• EXERCISE DIRECTIONS: Go through the records below and show every line with the string "Choice".

• EXCERPTED DATA:
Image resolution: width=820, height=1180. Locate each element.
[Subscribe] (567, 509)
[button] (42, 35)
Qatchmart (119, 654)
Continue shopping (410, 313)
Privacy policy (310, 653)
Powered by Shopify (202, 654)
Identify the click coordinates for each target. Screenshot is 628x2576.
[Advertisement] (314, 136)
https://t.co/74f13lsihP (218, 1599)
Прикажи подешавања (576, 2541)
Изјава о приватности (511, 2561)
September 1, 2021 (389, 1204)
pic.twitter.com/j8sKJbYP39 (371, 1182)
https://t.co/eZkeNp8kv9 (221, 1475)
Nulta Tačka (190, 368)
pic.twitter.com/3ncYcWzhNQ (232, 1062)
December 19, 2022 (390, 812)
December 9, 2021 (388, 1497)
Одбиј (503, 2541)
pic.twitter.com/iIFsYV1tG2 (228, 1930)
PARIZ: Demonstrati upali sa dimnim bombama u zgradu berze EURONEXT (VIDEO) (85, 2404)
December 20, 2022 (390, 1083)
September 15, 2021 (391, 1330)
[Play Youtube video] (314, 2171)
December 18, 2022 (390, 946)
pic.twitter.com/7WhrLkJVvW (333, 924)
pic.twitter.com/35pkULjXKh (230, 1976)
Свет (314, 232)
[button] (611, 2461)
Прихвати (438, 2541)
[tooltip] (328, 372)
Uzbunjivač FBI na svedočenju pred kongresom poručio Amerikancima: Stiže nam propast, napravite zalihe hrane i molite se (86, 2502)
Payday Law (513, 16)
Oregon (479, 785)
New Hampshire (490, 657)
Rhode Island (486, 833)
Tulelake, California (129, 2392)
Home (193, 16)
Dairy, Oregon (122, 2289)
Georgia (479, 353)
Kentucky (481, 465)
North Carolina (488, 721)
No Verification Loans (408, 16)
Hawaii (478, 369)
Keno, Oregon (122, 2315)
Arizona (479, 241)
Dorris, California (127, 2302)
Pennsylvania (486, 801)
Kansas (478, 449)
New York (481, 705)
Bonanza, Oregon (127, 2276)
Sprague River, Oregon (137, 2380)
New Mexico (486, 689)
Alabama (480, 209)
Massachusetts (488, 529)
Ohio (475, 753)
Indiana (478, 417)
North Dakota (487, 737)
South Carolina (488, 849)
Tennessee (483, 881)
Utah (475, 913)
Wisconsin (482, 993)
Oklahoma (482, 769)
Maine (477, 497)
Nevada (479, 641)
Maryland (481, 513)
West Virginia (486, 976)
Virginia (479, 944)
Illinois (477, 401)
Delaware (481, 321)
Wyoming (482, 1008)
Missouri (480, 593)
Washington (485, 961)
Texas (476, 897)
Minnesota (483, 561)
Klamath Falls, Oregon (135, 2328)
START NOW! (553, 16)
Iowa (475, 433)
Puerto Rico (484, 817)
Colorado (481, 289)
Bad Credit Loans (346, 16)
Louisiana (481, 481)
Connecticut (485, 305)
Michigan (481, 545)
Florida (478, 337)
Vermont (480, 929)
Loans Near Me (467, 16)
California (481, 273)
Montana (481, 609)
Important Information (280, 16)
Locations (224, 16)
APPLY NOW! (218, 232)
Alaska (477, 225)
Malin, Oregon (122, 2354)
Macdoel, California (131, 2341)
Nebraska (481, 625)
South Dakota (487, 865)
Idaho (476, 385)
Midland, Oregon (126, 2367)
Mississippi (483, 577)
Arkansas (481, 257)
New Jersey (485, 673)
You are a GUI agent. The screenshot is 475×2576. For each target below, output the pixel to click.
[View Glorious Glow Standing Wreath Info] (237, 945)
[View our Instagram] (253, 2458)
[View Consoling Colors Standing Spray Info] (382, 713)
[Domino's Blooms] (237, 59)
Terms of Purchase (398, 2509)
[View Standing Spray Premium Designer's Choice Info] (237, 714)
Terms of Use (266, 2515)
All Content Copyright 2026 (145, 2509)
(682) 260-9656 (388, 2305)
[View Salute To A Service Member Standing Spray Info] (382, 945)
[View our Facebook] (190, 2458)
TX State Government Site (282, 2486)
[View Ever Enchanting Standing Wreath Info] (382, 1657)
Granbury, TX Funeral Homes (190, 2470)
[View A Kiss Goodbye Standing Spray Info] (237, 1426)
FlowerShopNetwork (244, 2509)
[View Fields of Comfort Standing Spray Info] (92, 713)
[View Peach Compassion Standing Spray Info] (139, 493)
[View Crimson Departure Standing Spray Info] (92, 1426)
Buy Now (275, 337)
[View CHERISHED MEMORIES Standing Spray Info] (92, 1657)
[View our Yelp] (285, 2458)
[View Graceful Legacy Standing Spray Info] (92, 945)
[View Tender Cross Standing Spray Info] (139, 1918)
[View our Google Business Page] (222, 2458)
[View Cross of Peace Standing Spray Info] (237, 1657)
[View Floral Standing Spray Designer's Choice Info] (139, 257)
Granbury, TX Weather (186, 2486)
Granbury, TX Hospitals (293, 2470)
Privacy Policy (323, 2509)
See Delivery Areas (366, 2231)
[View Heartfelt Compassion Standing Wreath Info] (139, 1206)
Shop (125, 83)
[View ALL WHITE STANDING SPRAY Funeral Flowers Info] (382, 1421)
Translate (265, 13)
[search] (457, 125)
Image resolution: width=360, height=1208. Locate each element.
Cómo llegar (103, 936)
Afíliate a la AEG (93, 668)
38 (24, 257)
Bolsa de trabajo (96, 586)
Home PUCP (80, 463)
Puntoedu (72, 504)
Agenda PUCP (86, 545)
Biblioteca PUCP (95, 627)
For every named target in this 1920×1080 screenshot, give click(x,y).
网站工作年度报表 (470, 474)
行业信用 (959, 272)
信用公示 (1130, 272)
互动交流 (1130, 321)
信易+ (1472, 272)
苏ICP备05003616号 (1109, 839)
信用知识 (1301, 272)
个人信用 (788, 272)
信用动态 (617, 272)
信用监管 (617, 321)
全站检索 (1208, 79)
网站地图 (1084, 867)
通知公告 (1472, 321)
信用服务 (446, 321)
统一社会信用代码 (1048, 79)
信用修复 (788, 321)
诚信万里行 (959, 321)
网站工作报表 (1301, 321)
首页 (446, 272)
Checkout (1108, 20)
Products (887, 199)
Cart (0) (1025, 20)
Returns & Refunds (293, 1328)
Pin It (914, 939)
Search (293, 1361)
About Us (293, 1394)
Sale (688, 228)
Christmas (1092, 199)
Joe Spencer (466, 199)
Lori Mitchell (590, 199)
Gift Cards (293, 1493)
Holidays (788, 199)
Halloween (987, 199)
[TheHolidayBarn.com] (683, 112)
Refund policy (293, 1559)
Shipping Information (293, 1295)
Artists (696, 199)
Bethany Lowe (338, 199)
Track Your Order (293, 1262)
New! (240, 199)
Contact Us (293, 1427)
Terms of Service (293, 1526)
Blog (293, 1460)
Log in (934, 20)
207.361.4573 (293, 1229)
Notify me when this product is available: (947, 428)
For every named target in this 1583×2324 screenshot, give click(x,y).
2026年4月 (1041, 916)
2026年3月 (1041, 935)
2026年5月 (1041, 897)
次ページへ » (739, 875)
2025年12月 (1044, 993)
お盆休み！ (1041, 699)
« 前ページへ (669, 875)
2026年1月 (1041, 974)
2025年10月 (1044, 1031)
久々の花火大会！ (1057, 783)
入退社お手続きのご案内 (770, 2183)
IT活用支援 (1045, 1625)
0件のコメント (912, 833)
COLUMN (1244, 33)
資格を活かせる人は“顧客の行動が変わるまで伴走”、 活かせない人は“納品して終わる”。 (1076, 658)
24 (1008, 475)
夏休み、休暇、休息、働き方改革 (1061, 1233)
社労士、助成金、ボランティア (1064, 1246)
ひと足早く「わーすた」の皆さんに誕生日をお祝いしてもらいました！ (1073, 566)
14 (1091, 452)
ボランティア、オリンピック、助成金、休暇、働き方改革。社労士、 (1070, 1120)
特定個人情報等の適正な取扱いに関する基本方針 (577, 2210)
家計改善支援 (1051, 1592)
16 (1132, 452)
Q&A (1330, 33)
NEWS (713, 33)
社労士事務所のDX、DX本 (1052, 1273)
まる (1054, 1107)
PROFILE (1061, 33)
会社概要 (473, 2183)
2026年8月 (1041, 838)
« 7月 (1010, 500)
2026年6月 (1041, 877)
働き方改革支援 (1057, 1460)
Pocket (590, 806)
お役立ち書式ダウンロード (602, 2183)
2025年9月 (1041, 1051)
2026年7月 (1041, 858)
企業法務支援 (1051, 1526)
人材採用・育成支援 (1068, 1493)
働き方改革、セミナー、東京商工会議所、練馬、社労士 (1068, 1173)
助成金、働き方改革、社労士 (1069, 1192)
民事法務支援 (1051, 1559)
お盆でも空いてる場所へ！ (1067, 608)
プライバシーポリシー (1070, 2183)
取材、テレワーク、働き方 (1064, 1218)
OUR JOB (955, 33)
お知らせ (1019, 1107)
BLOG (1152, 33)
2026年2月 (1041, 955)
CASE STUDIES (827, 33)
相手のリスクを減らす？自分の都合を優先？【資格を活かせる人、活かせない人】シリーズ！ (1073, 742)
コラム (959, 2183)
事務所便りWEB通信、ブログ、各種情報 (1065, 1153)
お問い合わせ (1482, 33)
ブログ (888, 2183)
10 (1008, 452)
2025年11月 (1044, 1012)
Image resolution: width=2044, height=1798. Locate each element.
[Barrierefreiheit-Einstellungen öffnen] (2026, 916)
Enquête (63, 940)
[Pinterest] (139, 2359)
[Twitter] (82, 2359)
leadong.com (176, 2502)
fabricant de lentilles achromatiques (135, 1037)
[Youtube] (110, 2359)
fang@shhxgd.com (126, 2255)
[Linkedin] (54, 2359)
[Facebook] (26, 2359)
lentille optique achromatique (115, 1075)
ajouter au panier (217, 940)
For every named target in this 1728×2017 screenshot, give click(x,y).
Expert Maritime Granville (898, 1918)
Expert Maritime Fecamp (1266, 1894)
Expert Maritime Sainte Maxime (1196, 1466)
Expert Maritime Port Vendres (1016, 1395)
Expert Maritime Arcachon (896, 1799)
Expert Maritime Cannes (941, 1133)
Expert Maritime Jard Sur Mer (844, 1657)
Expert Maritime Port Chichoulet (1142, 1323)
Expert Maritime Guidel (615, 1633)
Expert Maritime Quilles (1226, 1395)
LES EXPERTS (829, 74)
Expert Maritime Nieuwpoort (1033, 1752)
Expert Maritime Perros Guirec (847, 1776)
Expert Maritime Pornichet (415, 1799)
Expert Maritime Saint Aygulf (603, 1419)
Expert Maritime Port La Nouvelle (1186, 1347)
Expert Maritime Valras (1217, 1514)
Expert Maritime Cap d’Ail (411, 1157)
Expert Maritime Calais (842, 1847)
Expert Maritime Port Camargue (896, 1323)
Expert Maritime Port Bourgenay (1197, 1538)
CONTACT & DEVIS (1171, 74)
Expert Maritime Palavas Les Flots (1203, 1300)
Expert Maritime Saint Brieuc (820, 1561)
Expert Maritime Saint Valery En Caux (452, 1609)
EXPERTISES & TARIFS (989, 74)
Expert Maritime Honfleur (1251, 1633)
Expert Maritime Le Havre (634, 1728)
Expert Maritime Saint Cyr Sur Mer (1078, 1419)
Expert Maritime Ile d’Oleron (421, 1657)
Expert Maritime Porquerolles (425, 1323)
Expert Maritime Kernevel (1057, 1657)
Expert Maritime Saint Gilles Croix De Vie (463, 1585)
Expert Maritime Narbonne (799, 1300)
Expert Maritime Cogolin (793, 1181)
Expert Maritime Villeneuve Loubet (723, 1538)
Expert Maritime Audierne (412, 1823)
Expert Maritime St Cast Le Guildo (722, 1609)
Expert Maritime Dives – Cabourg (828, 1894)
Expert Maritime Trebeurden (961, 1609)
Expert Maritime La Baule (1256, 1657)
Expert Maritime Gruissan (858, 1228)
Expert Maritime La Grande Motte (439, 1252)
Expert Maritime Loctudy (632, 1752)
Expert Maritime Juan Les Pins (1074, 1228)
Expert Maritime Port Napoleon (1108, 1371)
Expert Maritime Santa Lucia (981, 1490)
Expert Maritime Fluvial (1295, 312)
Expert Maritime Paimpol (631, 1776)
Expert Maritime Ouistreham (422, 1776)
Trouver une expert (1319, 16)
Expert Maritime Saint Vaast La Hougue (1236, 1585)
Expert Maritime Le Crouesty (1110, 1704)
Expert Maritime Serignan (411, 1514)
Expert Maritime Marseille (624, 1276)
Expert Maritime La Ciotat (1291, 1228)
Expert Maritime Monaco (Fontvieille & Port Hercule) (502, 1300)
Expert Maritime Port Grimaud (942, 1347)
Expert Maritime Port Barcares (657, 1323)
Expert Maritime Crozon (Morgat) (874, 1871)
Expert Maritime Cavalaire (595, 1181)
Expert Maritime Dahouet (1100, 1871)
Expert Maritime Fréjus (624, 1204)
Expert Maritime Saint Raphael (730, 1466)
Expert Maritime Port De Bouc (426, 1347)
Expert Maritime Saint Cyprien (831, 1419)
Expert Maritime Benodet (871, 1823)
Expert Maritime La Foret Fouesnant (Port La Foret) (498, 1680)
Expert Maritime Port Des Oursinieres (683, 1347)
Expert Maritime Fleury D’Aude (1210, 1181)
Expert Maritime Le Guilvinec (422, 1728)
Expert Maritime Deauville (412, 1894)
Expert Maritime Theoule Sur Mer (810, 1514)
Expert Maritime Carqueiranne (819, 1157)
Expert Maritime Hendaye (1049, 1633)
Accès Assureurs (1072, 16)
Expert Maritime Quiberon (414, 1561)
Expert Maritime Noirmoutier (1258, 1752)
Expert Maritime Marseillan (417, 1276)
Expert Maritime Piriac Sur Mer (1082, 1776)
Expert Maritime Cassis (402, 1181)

• RESULT OF THE TASK:
[View Standing Spray Premium Designer's Choice Info] (237, 714)
[View Floral Standing Spray Designer's Choice Info] (139, 257)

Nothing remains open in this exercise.